## Required work
a: In the lease excerpt, what must a Mortgagee give the Tenant to subordinate the lien of its Mortgages to the Lease?
b: Retype the part of the lease excerpt that opens with "Notwithstanding anything contained" and closes with "of such Mortgages.".
— start Excerpted text —
Notwithstanding anything contained herein to the contrary, any Mortgagee may at any time subordinate the lien of its Mortgages to the operation and effect of this Lease without obtaining the Tenant's consent thereto, by giving the Tenant written notice thereof, in which event this Lease shall be deemed to be senior to such Mortgages without regard to the respective dates of execution and/or recordation of such Mortgages and this Lease and thereafter such Mortgagee shall have the same rights as to this Lease as it would have had were this Lease executed and delivered before the execution of such Mortgages.

 

Notwithstanding anything in this Section 27 to the contrary, Landlord shall use reasonable efforts to obtain from any current and future Mortgagee a non-disturbance agreement in form reasonably acceptable to Tenant and such Mortgagee.
— end Excerpted text —
— start Given information —
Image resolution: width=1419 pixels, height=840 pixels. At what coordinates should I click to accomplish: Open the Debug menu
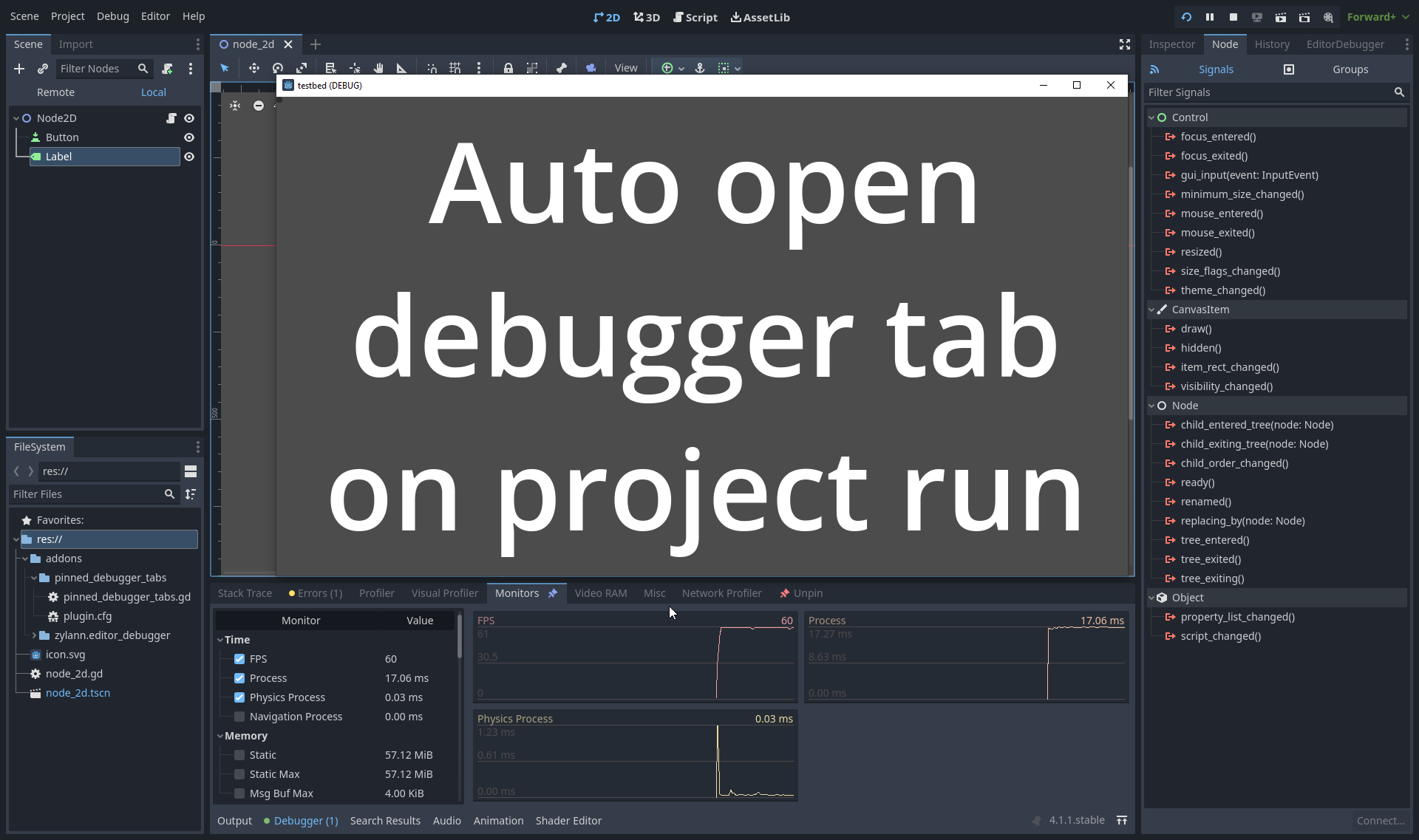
— end Given information —
## Written answers
a: Written notice.

b:
Notwithstanding anything contained herein to the contrary, any Mortgagee may at any time subordinate the lien of its Mortgages to the operation and effect of this Lease without obtaining the Tenant's consent thereto, by giving the Tenant written notice thereof, in which event this Lease shall be deemed to be senior to such Mortgages without regard to the respective dates of execution and/or recordation of such Mortgages and this Lease and thereafter such Mortgagee shall have the same rights as to this Lease as it would have had were this Lease executed and delivered before the execution of such Mortgages.